Iron Deficiency and Mental Retardation
Iron deficiency is one of the most common known nutritional deficiencies
worldwide, according to the Centers for Disease Control and Prevention (CDC). Its
prevalence is highest among young children and women of childbearing age (particularly
pregnant women).
In infants and children, iron deficiency causes developmental delays and behavioral
disturbances. These developmental delays may persist into the childs school age if
the iron deficiency is not fully reversed.
In pregnant women, iron deficiency anemia during the first two trimesters of pregnancy is
associated with a twofold increased risk for a preterm delivery, and a three-fold
increased risk for delivering a low-birth-weight baby. Both of these conditions
(prematurity and low birth weight) are closely associated with mental retardation of
newborns.
In the United States, iron deficiency affects 700,000 children aged 1 to 2 years, and 7.8
million adolescent girls and women of childbearing age, according to the CDC.

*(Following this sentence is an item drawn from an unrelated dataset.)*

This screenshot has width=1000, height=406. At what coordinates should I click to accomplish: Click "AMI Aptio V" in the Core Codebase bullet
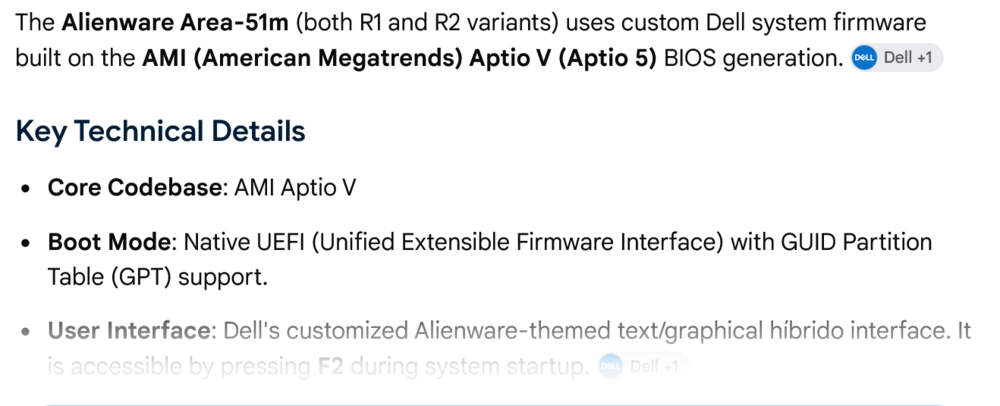(295, 188)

In the human body, iron is present in all cells and has several vital functions. It is
known to be a carrier of oxygen from the lungs to the tissues; it facilitates oxygen use
in the muscles; it is a transport medium for electrons within the cells; and it is an
integral part of enzyme reactions in various tissues. Too little iron can interfere with
these vital functions, and in severe cases can lead to death or permanent damage.
In the United States, the prevalence of iron deficiency anemia among children declined
during the 1970s. This is associated with increased iron intake during infancy. In
contrast, the rate of anemia among low-income women during pregnancy is high, and no
improvement has been noted since the 1970s.
(Recommendations to Prevent and Control Iron Deficiency in the United States:
Recommendations and Reports, CDC, April 3, 1998)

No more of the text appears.